#### Text shown
** Start **
Ethical Theories Part I

Jan 25, 2013 by

     Over the next series of articles, I will examine several Ethical Theories that are present in Ethical philosophy and, from them, hopefully derive a theory which, in comparison to the rest, seems to be the most plausible theory available.  To do this, I shall examine each theory for its strengths and weaknesses.  Once a theory is established I shall compare it to the other theories so far as they have been presented.

     To begin, let us examine a theory called Common Sense Morality (CSM).  CSM comes in two forms Naive Common Sense Morality (NCSM) and Sophisticated Common Sense Morality (SCSM).  I will start with NCSM.  NCSM would state that morality is not to be derived from a bunch of complex rules, but rather the rules are those which are common sense to all of man-kind.  These rules can be simplified into five simple rules:

1.  Do not kill.

2.  Do not steal.

3.  Do not lie.

4.  Keep your promises.

5.  Help others in need.
** End **
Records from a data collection
** Start **
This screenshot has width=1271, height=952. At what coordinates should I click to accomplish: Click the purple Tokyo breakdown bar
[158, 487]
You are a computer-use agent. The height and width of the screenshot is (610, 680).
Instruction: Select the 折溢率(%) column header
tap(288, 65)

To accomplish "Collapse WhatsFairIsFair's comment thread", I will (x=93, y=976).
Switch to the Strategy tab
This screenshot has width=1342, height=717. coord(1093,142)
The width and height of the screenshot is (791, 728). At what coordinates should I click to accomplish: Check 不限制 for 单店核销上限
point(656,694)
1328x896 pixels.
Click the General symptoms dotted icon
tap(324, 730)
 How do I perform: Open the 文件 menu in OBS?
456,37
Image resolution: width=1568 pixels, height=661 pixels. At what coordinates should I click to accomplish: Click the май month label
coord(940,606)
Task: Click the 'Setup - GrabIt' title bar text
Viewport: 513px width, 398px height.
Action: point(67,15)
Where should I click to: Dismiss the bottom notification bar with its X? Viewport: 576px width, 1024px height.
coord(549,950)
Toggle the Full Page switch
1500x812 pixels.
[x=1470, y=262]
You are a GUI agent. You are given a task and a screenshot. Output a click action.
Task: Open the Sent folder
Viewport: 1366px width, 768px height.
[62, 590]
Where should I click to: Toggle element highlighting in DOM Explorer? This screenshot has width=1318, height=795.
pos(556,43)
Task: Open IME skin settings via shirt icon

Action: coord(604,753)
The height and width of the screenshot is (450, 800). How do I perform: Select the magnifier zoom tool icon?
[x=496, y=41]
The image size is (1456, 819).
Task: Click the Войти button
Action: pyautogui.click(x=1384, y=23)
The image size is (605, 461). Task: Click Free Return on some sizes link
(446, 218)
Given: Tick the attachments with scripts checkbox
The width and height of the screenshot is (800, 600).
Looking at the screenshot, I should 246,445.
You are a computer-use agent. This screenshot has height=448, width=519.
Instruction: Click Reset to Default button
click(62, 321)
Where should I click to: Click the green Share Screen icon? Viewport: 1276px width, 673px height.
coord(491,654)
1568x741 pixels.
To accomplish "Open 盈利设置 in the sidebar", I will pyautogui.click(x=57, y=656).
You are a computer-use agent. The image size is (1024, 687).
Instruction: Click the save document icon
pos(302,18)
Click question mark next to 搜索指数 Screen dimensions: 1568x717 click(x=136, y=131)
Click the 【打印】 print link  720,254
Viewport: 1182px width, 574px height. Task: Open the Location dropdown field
** End **
#### Requirement 1
Reproduce the ethical theories article starting at "Jan 25, 2013" and ending at "Do not steal.", changing "examine" to "assess" at each occurrence.
#### Requirement 2
Extend the article on ethical theories, picking up right after its final line.

#### Exercise answer 1
Jan 25, 2013 by

     Over the next series of articles, I will assess several Ethical Theories that are present in Ethical philosophy and, from them, hopefully derive a theory which, in comparison to the rest, seems to be the most plausible theory available.  To do this, I shall assess each theory for its strengths and weaknesses.  Once a theory is established I shall compare it to the other theories so far as they have been presented.

     To begin, let us assess a theory called Common Sense Morality (CSM).  CSM comes in two forms Naive Common Sense Morality (NCSM) and Sophisticated Common Sense Morality (SCSM).  I will start with NCSM.  NCSM would state that morality is not to be derived from a bunch of complex rules, but rather the rules are those which are common sense to all of man-kind.  These rules can be simplified into five simple rules:

1.  Do not kill.

2.  Do not steal.

#### Exercise answer 2
These rules are not listed in any particular fashion and, according to NCSM, are to be equally upheld by the agent who is deciding on a course of action.  These rules are simple enough and I don’t think many people, if any, would disagree with the morality of any one of these rules.  They certainly appear to be common beliefs held by most of the people of the world.  And, with these rules, it appears as though many actions can easily be decided.  You see a man drowning, you save him because you have to help others in need.  You see a person’s wallet on the table, you leave it because you don’t steal.  You get angry at someone, you let them live because you don’t kill.  Easily this appears to help with many moral decisions a person needs to make.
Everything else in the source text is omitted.